父亲沉默良久,只说:“我们家,犁的是命,不是香。”
那时他不懂,如今懂了。
这“犁”,不是农具,是道!
是血脉里的烙印!
是守墓人代代相传的地师之契!
他猛然抬头,目光如刀,直刺玉清天师。
“你说我窃道?”张宇声音沙哑,却如惊雷滚过天坛,“可我爹犁地时,你还在抄经!你说我弑师?可我师宁死不发雷,而你——却拿活人炼雷!”
每一个字,都像钉入大地的雷桩。
他高举板砖,棺形纹路暴涨,雷核中积蓄的九道天雷在砖心狂暴翻涌。
那不是被动吸收,而是蓄势反噬!
“系统,启动‘逆契·犁心诀’!”
“目标:诛心雷阵。”
“指令:犁破伪神面,雷照渡人棺!”
嗡——!
板砖骤然膨胀,化作一方黑棺虚影,悬浮于天坛之上。
棺盖掀开,九道天雷如怒龙出渊,逆冲而上,直撞那紫黑色魂雷柱!
轰!!!
天地失声。
雷光炸裂的刹那,百名“渡化者”的面孔在雷柱中扭曲、重组,竟拼出一个巨大的“冤”字,横贯苍穹,血光淋漓,如泣如诉!
那不是幻象,是亿万魂魄积压千年的控诉!
玉清天师首次踉跄后退,手中玉圭裂开一道细纹,精血逆流,嘴角溢出黑血。
他眼中首现惊惧——不是怕雷,而是怕那“冤”字背后,被揭穿的真相!
诵罪童吓得瑟瑟发抖,手中金册“啪”地自动合拢,仿佛连天道律文都不敢再念。
风停,雷滞。
张宇踏出最后一步,立于天坛最高处。
他撕开衣襟,露出心口那道自幼便有的黑纹——如今已化作一道深紫色的犁形烙印,纹路如根须蔓延至锁骨,隐隐与地下残碑共鸣。

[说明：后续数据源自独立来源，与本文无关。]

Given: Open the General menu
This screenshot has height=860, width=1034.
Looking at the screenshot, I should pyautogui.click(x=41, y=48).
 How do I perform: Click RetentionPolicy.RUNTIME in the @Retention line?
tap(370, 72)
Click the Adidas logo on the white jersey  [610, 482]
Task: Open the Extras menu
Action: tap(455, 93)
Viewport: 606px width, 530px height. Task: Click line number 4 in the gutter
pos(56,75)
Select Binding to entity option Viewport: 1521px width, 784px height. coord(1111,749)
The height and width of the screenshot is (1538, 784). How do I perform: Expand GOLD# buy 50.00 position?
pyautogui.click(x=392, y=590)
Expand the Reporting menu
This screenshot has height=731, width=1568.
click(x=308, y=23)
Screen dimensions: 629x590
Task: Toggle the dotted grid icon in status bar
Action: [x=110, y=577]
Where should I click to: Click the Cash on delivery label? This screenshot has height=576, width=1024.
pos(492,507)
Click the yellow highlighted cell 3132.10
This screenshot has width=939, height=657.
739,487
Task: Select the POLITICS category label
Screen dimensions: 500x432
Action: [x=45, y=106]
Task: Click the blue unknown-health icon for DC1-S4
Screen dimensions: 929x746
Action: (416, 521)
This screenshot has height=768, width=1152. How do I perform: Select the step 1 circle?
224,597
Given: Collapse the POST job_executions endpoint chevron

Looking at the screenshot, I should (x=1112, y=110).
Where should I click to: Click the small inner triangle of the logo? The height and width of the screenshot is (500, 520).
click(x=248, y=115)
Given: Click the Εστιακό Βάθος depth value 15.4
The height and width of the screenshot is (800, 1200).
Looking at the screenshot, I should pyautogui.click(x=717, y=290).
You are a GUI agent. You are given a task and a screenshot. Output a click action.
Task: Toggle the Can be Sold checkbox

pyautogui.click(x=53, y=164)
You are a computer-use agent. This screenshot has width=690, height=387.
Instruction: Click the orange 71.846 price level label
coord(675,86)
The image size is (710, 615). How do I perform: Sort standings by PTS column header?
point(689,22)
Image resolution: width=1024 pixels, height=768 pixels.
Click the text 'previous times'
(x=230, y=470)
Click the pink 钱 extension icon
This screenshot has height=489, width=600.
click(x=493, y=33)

那是守墓人血脉的觉醒,是地师之印,是犁破伪神的钥匙!
“你以渡世为名,炼魂为雷。”张宇声音冷如霜刃,“可真正的渡厄,不是渡人成灰,是犁开伪道,让冤魂归土!”
他话音未落,白幡娘突然转身。
招魂幡倒卷如蛇,幡面血纹翻腾,竟不再受玉清天师操控。
她踉跄前行,眼中清明与混沌交替,嘴唇颤抖,却一字一句,嘶哑开口:
“……我认得你袖里的符……”
她抬手,指向玉清天师宽大袍袖中一抹暗红符纸——
“和幽冥道的一样。”
全场死寂。
玉清天师瞳孔骤缩,猛地抽手欲藏,可那一瞬,符纸一角已被风掀起——赫然是幽冥道独有的“九幽引魂纹”,以婴血为墨,以怨骨为纸!
“不可能……”他低语,声音发颤,“这符……早已失传……”
可事实已无法掩盖。
天穹之上,阴云翻滚如沸,诛心雷阵将溃未溃,魂雷柱摇摇欲坠。
可更深处,某种更古老的力量正在苏醒——仿佛有无数双眼睛,从地底、从香火、从千年谎言的缝隙中睁开,冷冷注视着这场审判。
阿黄低吼,前爪死死按住那块残碑,尾巴如铁鞭横扫,护在张宇身侧。
符灵·青痕悬浮半空,蓝裙猎猎,手中浮现出半道残符,与残碑纹路隐隐契合。
“这是……‘渡厄犁阵’的另一半。”她轻声道,可后来……阵碎了,人死了,只剩守墓人代代守护残图。”
张宇低头,看着手中残碑,又望向天坛深处。
而此刻,天坛香火鼎中,三柱“通天香”燃至将尽,青烟袅袅,似断未断。
玉清天师强压心绪,抹去嘴角黑血,挺直脊背,朗声道:
“邪祟乱语,不足为信!”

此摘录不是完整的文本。